Navigating Different Learning Levels
In addition to readjusting students to classroom life, Natalie and her co-workers will need to manage various levels of learning proficiency--an issue that has only grown since Covid-19.
She relates how it is normal to see differences in proficiency as a second grade teacher.
“Second grade is the year where a lot of kids are starting to kind of master reading in a way. They’re not so much focused on the phonics part anymore; they’re more focused on the comprehension part of reading. And at the same time, I have students who still don’t know their letters or still don’t know their sounds.”
Though this is a literacy aspect, the same concept occurs in math. Some students really grasp addition and subtraction and are ready to move onto some multiplication foundations, while some other students are still learning to count past 100.
“It is quite the spectrum of learning needs,” Natalie explains. “[Handling] that takes a lot of strategizing and also evaluating students and figuring out ‘What are their needs, and what is the best way for me to intervene to fill this gap?’”
Next year, especially with students coming in for the first time, evaluating where students are at in their learning will be extremely important. Natalie is excited for Boddle’s new diagnostic test which will be implemented by the time school starts.
“It will give us that data to go off of to figure out what our students need to be successful.” It will show “where those gaps are and where their needs are.” Once she has the data, she will be able to design her lessons to best fit what her students need.
Encouraging and Fostering Student Engagement
One aspect of helping students transition into in-person classes is through student engagement.
“It takes a lot of creativity to keep students engaged,” Natalie explains. “It also takes a lot of consistency. I think when students know what to expect in the learning process, they’re more apt to be engaged.”
Natalie uses various engagement methods in her lessons, making class feel relevant to her students. She talks about what her students are interested in and integrates popular characters into her lessons. She also gives them chances to be physically engaged (e.g. standing up, sitting down, squatting).
Turning activities into games increases response and participation as well. “You can truly make any activity a game if you’re creative enough,” she says.
How Boddle Helps
Natalie Yancey used Boddle in her classroom this past spring, and how she utilized it in her class evolved as she became more familiar with the platform. At first, she used Boddle as an activity for students who finished their assignments, and later she moved it to a morning activity so that all her students could get a chance to play Boddle.
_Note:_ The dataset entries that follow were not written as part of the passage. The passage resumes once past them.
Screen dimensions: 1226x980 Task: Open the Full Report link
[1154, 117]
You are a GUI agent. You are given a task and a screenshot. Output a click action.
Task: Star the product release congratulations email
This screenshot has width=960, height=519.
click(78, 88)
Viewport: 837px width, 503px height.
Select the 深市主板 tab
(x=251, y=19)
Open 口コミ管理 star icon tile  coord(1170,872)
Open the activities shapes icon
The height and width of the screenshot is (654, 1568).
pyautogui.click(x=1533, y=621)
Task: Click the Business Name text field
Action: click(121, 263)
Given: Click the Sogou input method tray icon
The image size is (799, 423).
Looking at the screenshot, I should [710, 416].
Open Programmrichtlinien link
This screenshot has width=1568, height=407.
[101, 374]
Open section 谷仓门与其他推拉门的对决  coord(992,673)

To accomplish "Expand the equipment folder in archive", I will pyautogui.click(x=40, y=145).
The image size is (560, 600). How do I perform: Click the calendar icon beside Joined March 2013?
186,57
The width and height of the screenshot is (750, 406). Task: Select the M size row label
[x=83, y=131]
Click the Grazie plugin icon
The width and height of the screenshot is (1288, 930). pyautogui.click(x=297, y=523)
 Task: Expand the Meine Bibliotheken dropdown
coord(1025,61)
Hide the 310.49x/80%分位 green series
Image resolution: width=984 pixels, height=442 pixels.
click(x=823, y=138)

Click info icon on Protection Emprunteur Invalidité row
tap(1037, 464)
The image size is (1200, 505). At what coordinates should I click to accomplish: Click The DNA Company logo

But Boddle soon became a reward for the students as she saw how it kept her students engaged. “Believe me, it works as a reward. I’ve never heard a student complain about using Boddle…. They’re all really excited to use it, and they love to come and show me the things they buy at the store and the games they get to play.... It’s been a very positive part of my school day.”
Boddle acts as a reward system for students but also engages with them, increasing classroom participation and enjoyment of learning.
Natalie states, “Definitely, Boddle is right up there with being very engaging because it not only provides the critical instruction that the kids need, but it provides them the chance to show what they know and then also rewards them with an engaging game or activity.”
Natalie Yancey reflects on how the past year has highlighted important and necessary aspects of classroom teaching. Student relationships (whether between students or between student and teacher) greatly impact the classroom environment, and consistent academic learning gives students security as well as a stronger educational foundation.
Natalie is hopeful for next year and that she can return to normal classroom learning. “I’m excited to have my little family everyday. They’re like my little family, so I’m excited to have them back.”